Oak processionary moths
The oak processionary moth is a pest that has established itself in oak trees across Greater London, areas of south east England, East Anglia and Birmingham.
It lives on oak trees and poses a risk to human and animal health.
The caterpillar of this moth emerges in April every year and develops thousands of irritating hairs, which can cause skin rashes, sore throats, breathing difficulties and eye problems if you (or your pet) come into contact with them.
The Forestry Commission has more information on oak processionary moths including:
- what they look like
- how to identify them
- how to protect yourself from them.
What to do if you see or touch them
If you see any oak processionary moths or caterpillars, you should report them immediately to the:
- Forestry Commission using the Tree Alert online pest reporting form.
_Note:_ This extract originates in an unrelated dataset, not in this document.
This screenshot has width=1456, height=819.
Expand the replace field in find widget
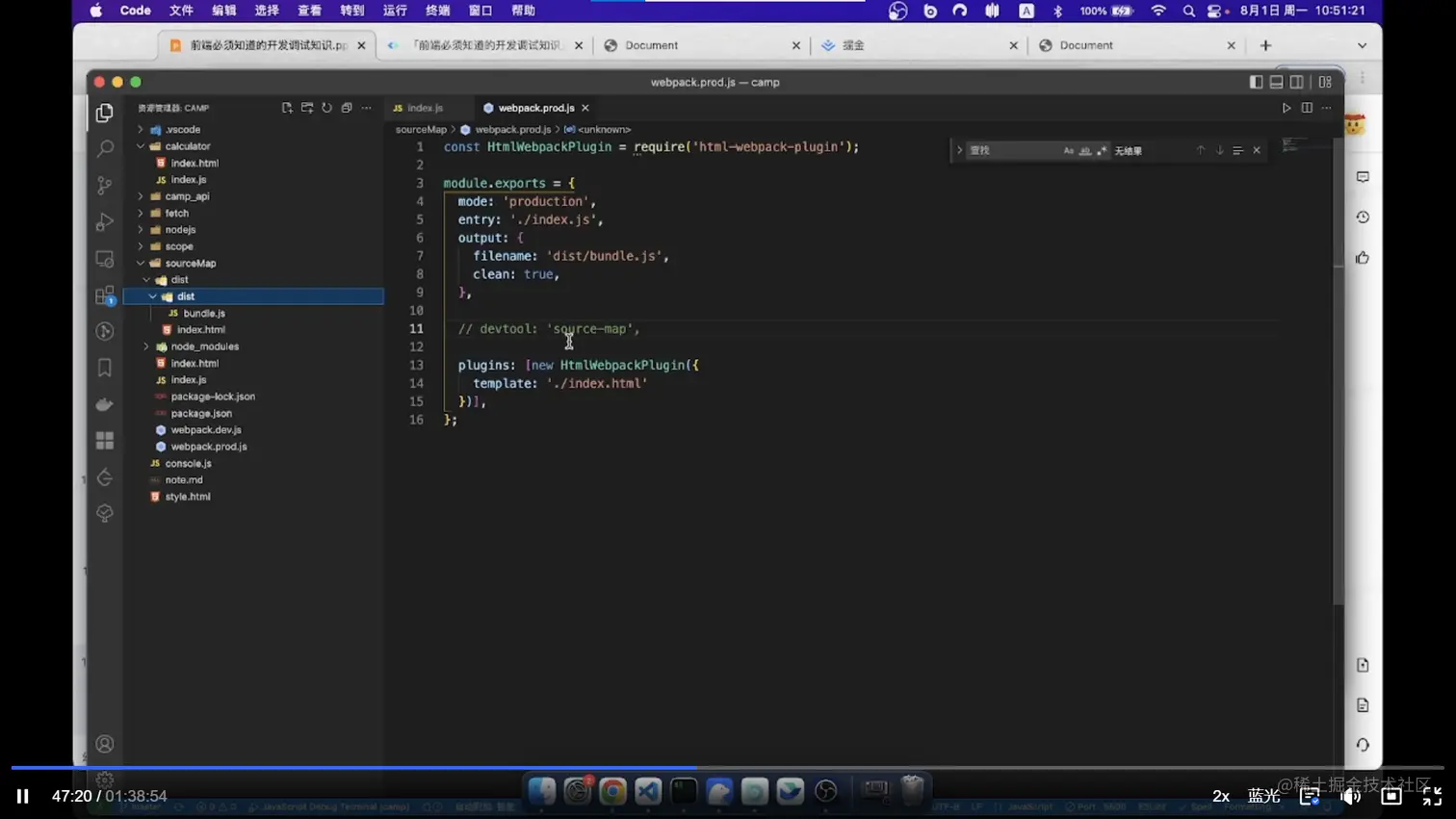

If you cannot use Tree Alert, report them by email at firstname.lastname@example.org.
- Parks Management Team - for any sightings in the Borough's parks and open spaces at email@example.com.
If you think you may have touched or been exposed to oak processionary moths or caterpillars (or their hairs or nests) and have symptoms of a reaction, you should see a pharmacist, contact your GP or call NHS Direct on 111. Symptoms can include an itching skin rash and/or conjunctivitis.
You should consult a vet if your pet has a reaction which you think may have been caused by exposure to oak processionary moths.